1.2043762-1467313951
Image Credit: Luis Vazquez/©Gulf News

Linking Daesh (the self-proclaimed Islamic State of Iraq and the Levant) to Iraq’s former Baath Party has been a recurring subject in media discussion for years.

Whether backed by empirical evidence or sheer deduction, various reports suggest that Daesh is rooted and largely managed by officers in former Iraqi president Saddam Hussain’s pan-Arab nationalist party.

The Baath Party was banned and the Iraqi army was disbanded soon after the United States invaded and occupied Iraq in 2003. The country’s then new ruler, American Paul Bremer signed what became known as the de-Baathification law, which disbanded an army of 400,000, and also barred members from any government jobs and receiving pension. Saddam himself was hanged in 2006.

What the Americans rashly judged as a decisive victory and a clean break from Iraq’s past proved to be the very destruction of the very fabric of Iraqi society. The outlawing of the Baath Party (whose members were listed in the millions), the dissolution of the army and the marginalisation of the Sunni sect ushered in the start of yet another upheaval, one that was not only, and predictably anti-American, but also sectarian to the core.

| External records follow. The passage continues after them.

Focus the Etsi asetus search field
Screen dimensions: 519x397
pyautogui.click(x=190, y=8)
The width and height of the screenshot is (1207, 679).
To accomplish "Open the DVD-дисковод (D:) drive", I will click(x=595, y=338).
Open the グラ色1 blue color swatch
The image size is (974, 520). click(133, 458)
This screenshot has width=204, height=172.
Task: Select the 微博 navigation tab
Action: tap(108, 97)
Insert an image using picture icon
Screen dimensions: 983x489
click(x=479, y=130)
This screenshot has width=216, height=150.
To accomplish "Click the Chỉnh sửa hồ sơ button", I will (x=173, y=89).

The rise of the Shiite sect as the new dominant group in Iraq, against the backdrop of oppressed and marginalised Sunnis only served the interest of the US government in the short-term.

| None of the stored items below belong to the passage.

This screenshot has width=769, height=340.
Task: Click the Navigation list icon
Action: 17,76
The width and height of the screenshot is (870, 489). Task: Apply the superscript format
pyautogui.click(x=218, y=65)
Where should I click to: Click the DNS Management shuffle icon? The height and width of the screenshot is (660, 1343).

Homegrown resistance to the US occupation of Iraq began taking on new forms that also targeted anyone who was seen as a conduit to foreign presence in the once-powerful Arab country. Targeting of the Shiite soon grew to include killing of young police recruits, pilgrims and innocent civilians in busy markets. Unable to manage the mess it created, the US eventually redeployed its forces in and out of Iraq, leaving the country split between sects and ethnicities, and with enough arms and hatred to destabilise the entire region for years to come.

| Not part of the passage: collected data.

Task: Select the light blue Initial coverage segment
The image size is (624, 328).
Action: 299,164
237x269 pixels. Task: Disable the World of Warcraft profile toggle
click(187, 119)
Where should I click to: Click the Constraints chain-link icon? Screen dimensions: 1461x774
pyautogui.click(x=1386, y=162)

Predictably, the invasion of Iraq has yielded various violent phenomenons, the destructive presence of which is being felt largely in Syria but also in other parts of the region and the world as well.

But many insist on isolating these violent events in order to obfuscate the obvious links between today’s violence and yesterday’s illegal wars.

Not only was this view intellectually lacking, but dangerous too- the offshoots were addressed, but not the roots of the problem.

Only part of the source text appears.